To sum it up there are three things we need to remember about love. 

To know love and understand love you have to experience it.
When we dig deep and let God’s love penetrate every part of our being we are infused with a power beyond our imagination because love gives us meaning, it gives us purpose because it frees us to truly know who we are – beloved sons and daughters of the King whom we call, “Abba, Father” through whom nothing is impossible and whose love endures forever, never changes and is unconditional. It is the perfect love we find no one else, nothing else and nowhere else!
When God’s love fills us we are filled with the fullness of God and then we are able to grow and mature and become who he created us to be because we allow His love to seep into the darkness and heal the wounds that have prevented us from experiencing love both on the giving and receiving ends. 

Conclusion:


Without love we are empty vessels, tumbleweeds blown about by every breeze, wandering around in search of meaning and finding none because we are missing the key element: to love and be loved. Thankfully, Jesus is the reason we know what love is. In laying down his life for us, He taught us everything we need to know about true love. Love is self-sacrificing, generous, unending, not a temporary feeling or attraction. Because of God’s love for the world, we can both know and experience love as it was meant to be experienced. 

Application:

Humanity has always struggled to define love, and is constantly redefining it, but God’s definition is clear and will never change. Read I Corinthians 13:4-8 below and as you read it break down each quality of love: which do you have? Which do you need to embrace? Which do you give? Which do you need to give more of? Open your heart to God through prayer and let him speak to your heart his love so that you might experience it fully and give it fully…as it was intended to be. Always remember: YOU ARE LOVED!!!!

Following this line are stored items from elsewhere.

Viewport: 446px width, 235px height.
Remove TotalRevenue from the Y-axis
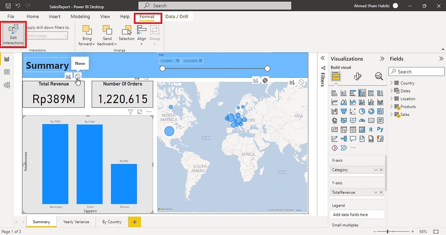(381, 192)
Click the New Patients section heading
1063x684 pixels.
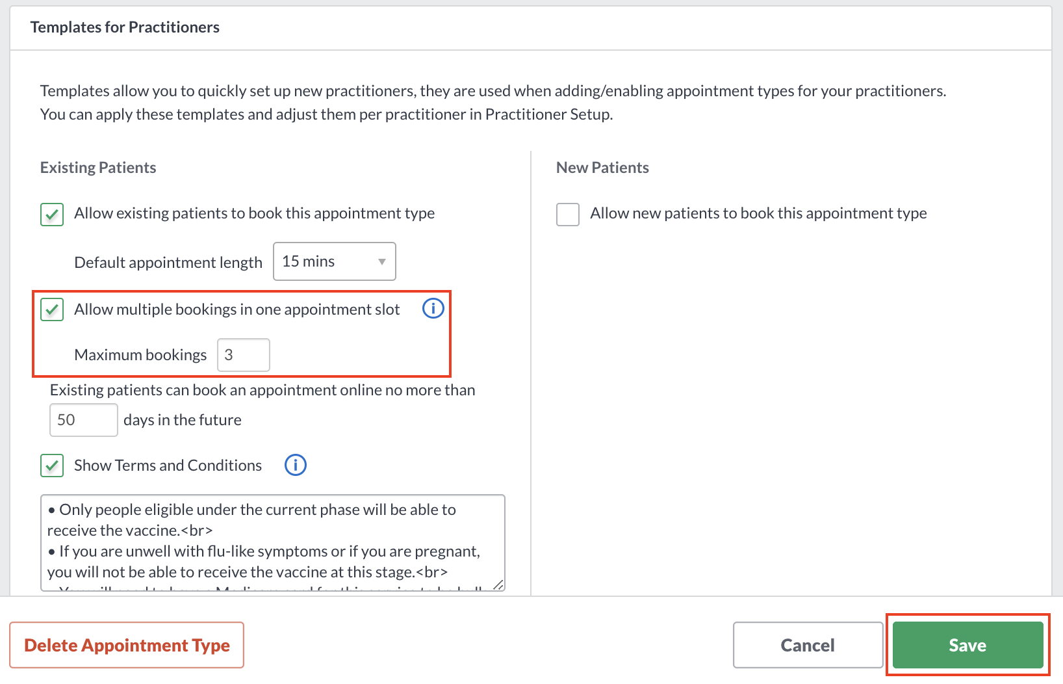click(x=602, y=168)
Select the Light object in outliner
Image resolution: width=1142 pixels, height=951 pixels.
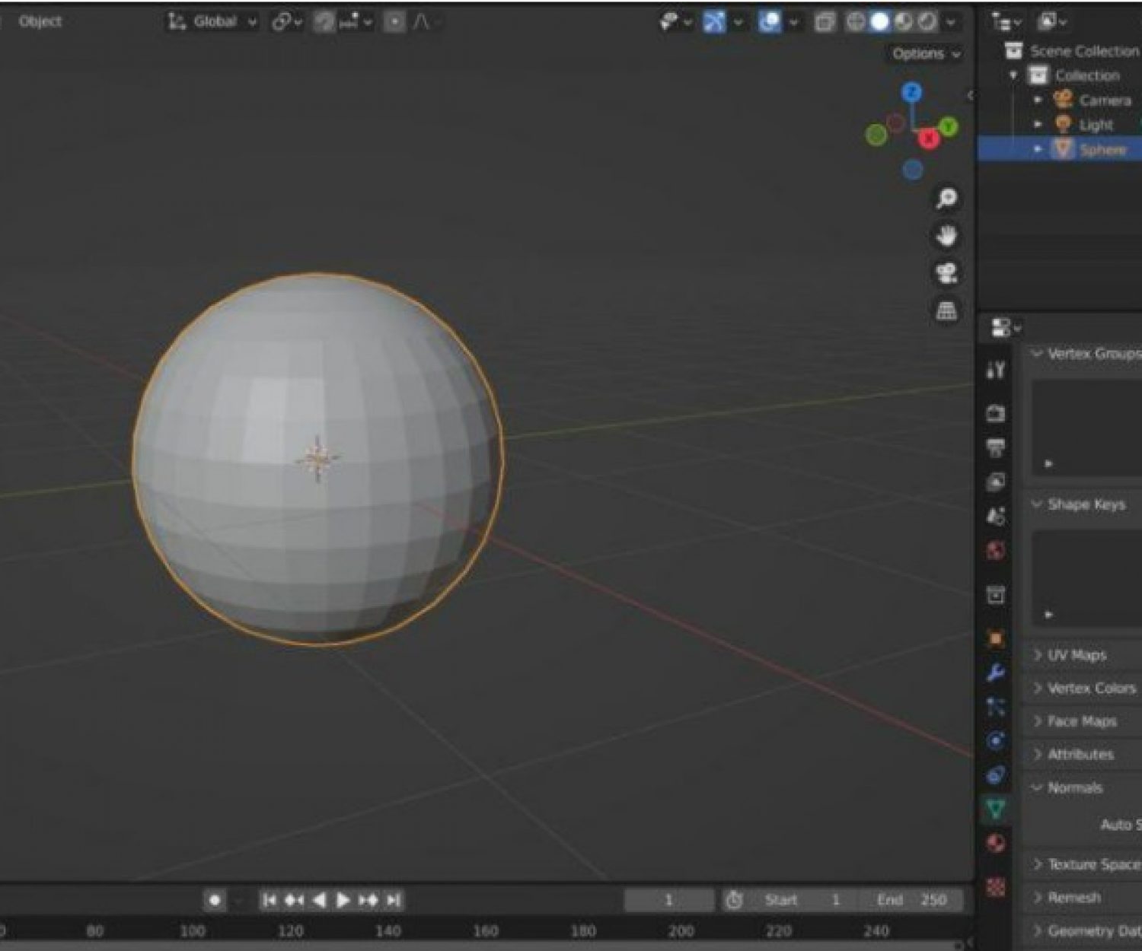(x=1096, y=125)
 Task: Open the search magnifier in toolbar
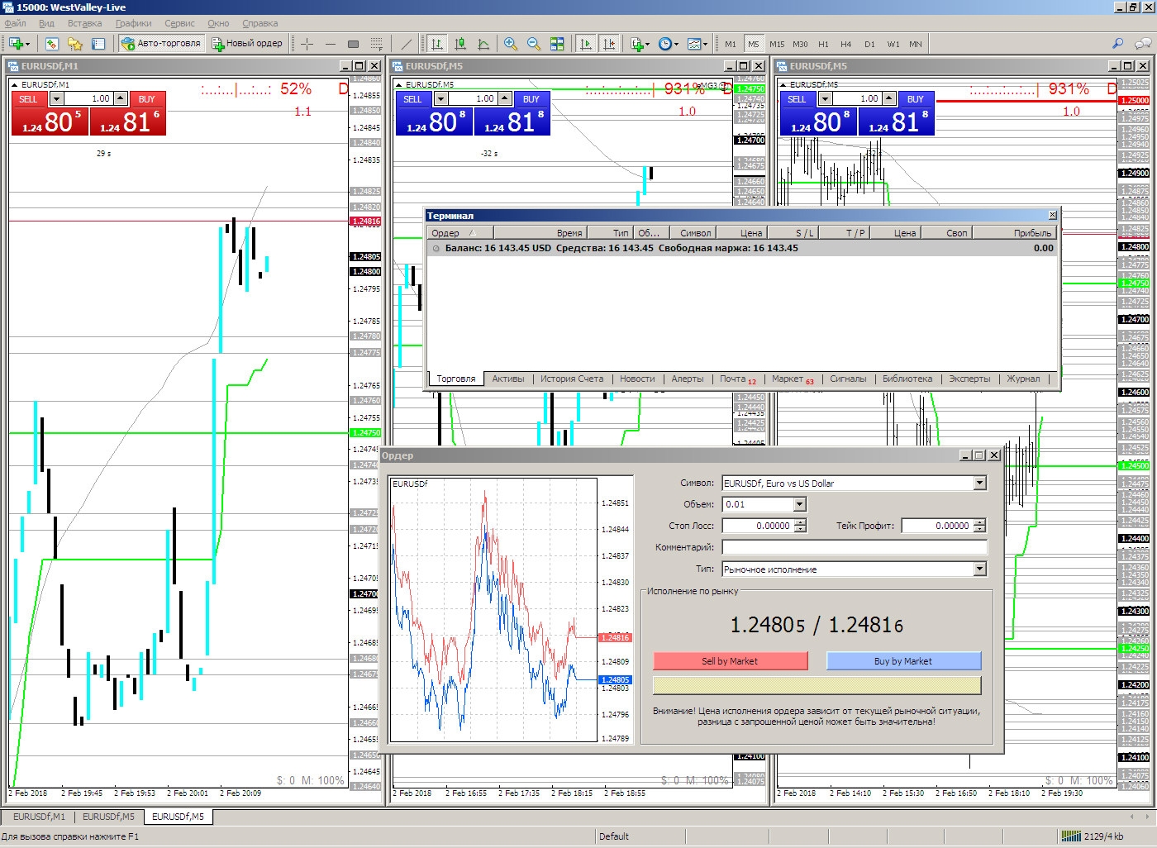(x=1117, y=44)
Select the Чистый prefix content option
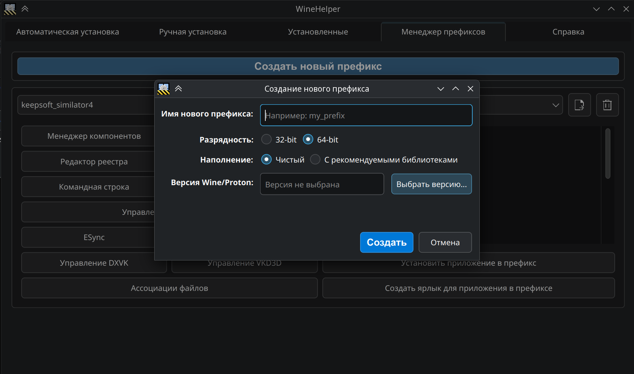This screenshot has width=634, height=374. (266, 160)

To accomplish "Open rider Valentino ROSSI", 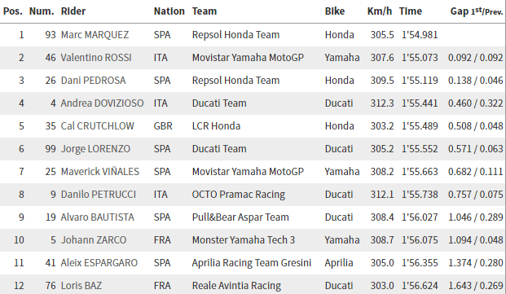I will point(96,58).
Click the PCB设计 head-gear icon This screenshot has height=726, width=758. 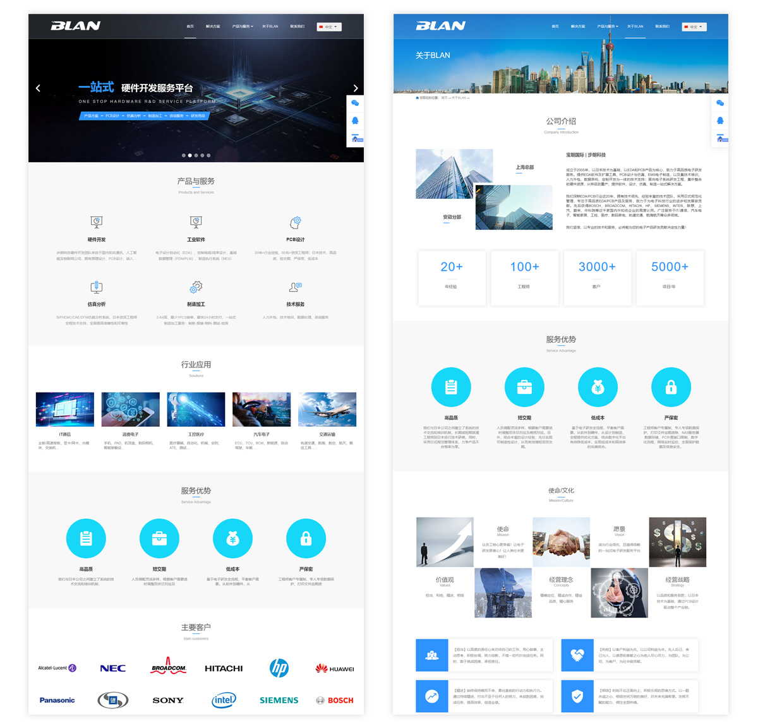295,222
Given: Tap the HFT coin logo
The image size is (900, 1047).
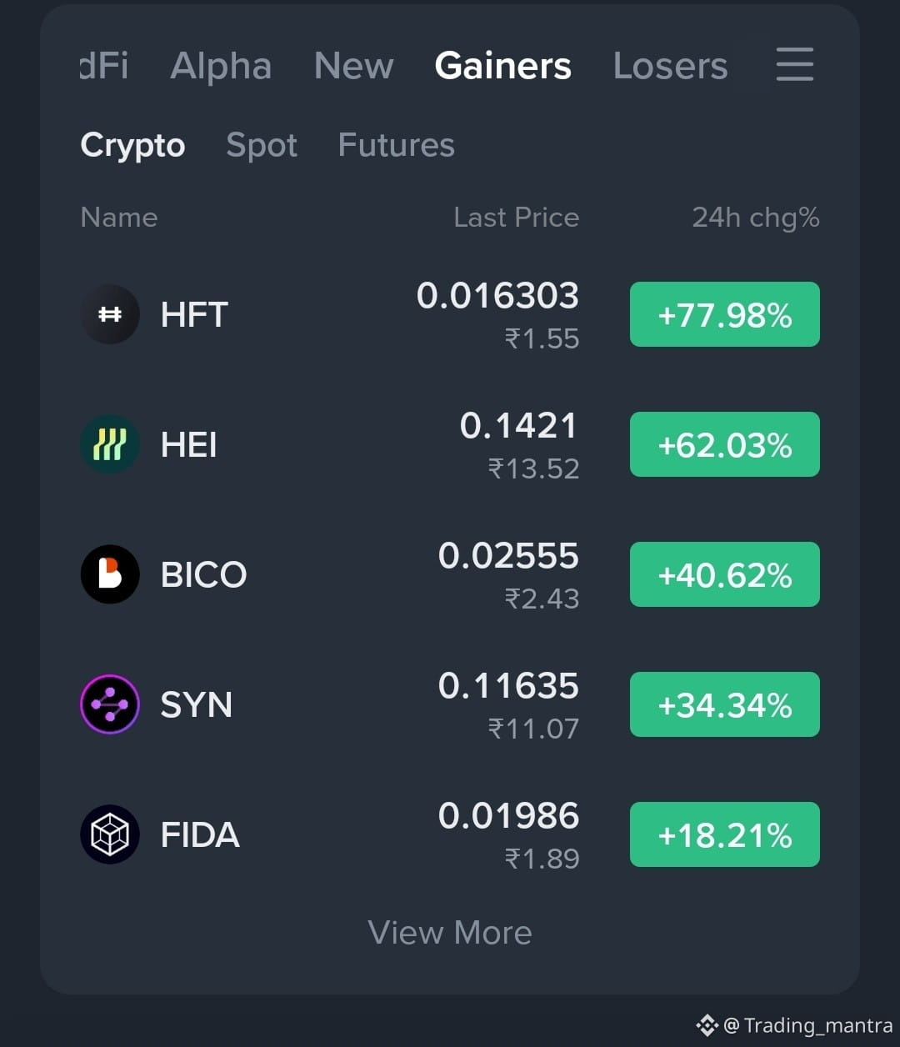Looking at the screenshot, I should click(x=110, y=314).
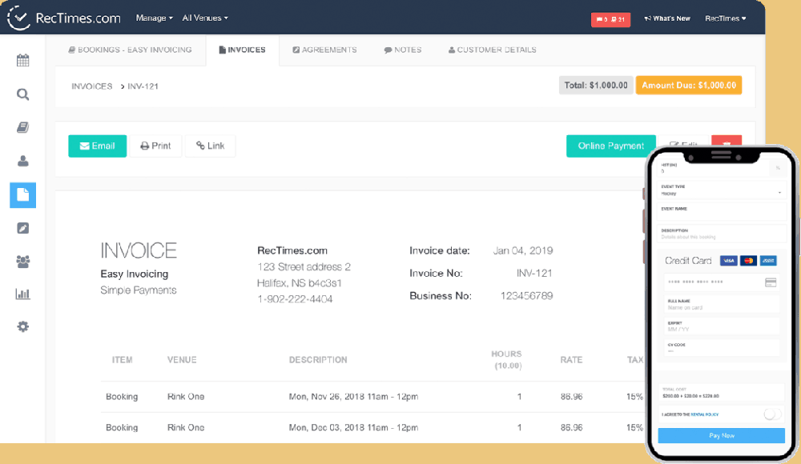
Task: Open the customer profile icon in sidebar
Action: pos(22,161)
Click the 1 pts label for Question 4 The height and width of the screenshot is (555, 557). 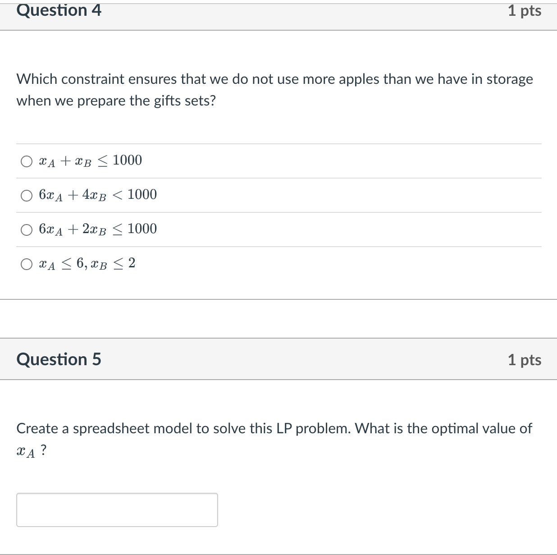(x=525, y=10)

“Love is patient; love is kind; love is not envious or boastful or arrogant or rude. It does not insist on its own way; it is not irritable or resentful; it does not rejoice in wrongdoing, but rejoices in the truth. It bears all things, believes all things, hopes all things, endures all things. Love never ends. But as for prophecies, they will come to an end; as for tongues, they will cease; as for knowledge, it will come to an end.”